• **Written request 1**:
For each statement about the code excerpt on holiday events below, answer yes or no and quote the deciding words from the excerpt: (a) Only rows whose transferred value is false are kept. (b) In the regional table, locale_name is renamed to city. (c) Rows of the type Work Day are kept in the holidays data.

• **Extract provided**:
------------------------------

This will add the following columns to the base set
- event_nat - flag for national event
- event_reg - flag for regional event
- event_loc - flag for local event
- event_type - type of event

In [7]:
holidays = spark.read.parquet(str(proj.Config.paths.get("data_proc").joinpath("holidays_events.parquet")))

In [8]:
# deal with dupes and filter transferred and work days
holidays = holidays\
    .filter("transferred == false")\
    .filter("type != 'Work Day'")\
    .groupby(["date", "locale", "locale_name"])\
    .agg(sf.concat_ws("|", sf.collect_list("type")).alias("type")) # combines multiple types into a single row

In [9]:
holidays_nat = holidays\
    .filter("locale == 'National'")\
    .select(["date", "type"])\
    .withColumnRenamed("type", "type_nat")\
    .withColumn("event_nat", sf.lit(True))

holidays_reg = holidays\
    .filter("locale == 'Regional'")\
    .select(["date", "type", "locale_name"])\
    .withColumnRenamed("locale_name", "state")\
    .withColumnRenamed("type", "type_reg")\
    .withColumn("event_reg", sf.lit(True))

holidays_loc = holidays\
    .filter("locale == 'Local'")\
    .select(["date", "type", "locale_name"])\
    .withColumnRenamed("locale_name", "city")\
    .withColumnRenamed("type", "type_loc")\
    .withColumn("event_loc", sf.lit(True))

------------------------------

• **Records from a pointing dataset**:
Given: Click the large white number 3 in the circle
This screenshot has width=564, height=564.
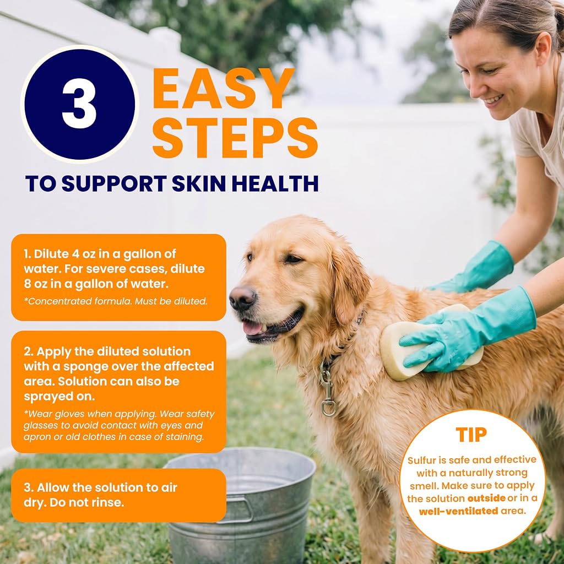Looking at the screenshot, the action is tap(79, 104).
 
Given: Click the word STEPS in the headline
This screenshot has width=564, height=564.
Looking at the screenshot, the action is tap(235, 138).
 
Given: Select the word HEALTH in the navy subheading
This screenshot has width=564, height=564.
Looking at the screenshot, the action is tap(275, 183).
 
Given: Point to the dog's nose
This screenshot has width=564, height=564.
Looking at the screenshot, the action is tap(242, 297).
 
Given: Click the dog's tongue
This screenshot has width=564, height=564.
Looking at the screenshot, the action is tap(253, 328).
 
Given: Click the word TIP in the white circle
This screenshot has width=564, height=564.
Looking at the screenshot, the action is tap(471, 435).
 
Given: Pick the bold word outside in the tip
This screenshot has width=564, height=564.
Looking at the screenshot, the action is tap(486, 498).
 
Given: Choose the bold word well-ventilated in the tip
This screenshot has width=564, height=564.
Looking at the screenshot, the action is tap(459, 511).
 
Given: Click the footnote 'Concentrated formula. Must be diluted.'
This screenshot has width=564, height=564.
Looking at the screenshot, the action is tap(116, 301).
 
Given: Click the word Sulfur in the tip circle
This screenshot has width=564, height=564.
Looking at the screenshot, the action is tap(421, 460).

------------------------------

• **Written request 2**:
Update all the records from the pointing dataset above by replacing "Click" with "Tap", leaving everything else unchanged and omitting the pictures from your answer.

• **Reply 1**:
(a) Yes: .filter("transferred == false")
(b) No: .withColumnRenamed("locale_name", "state")
(c) No: .filter("type != 'Work Day'")

• **Reply 2**:
Given: Tap the large white number 3 in the circle
This screenshot has width=564, height=564.
Looking at the screenshot, the action is tap(79, 104).
 
Given: Tap the word STEPS in the headline
This screenshot has width=564, height=564.
Looking at the screenshot, the action is tap(235, 138).
 
Given: Select the word HEALTH in the navy subheading
This screenshot has width=564, height=564.
Looking at the screenshot, the action is tap(275, 183).
 
Given: Point to the dog's nose
This screenshot has width=564, height=564.
Looking at the screenshot, the action is tap(242, 297).
 
Given: Tap the dog's tongue
This screenshot has width=564, height=564.
Looking at the screenshot, the action is tap(253, 328).
 
Given: Tap the word TIP in the white circle
This screenshot has width=564, height=564.
Looking at the screenshot, the action is tap(471, 435).
 
Given: Pick the bold word outside in the tip
This screenshot has width=564, height=564.
Looking at the screenshot, the action is tap(486, 498).
 
Given: Choose the bold word well-ventilated in the tip
This screenshot has width=564, height=564.
Looking at the screenshot, the action is tap(459, 511).
 
Given: Tap the footnote 'Concentrated formula. Must be diluted.'
This screenshot has width=564, height=564.
Looking at the screenshot, the action is tap(116, 301).
 
Given: Tap the word Sulfur in the tip circle
This screenshot has width=564, height=564.
Looking at the screenshot, the action is tap(421, 460).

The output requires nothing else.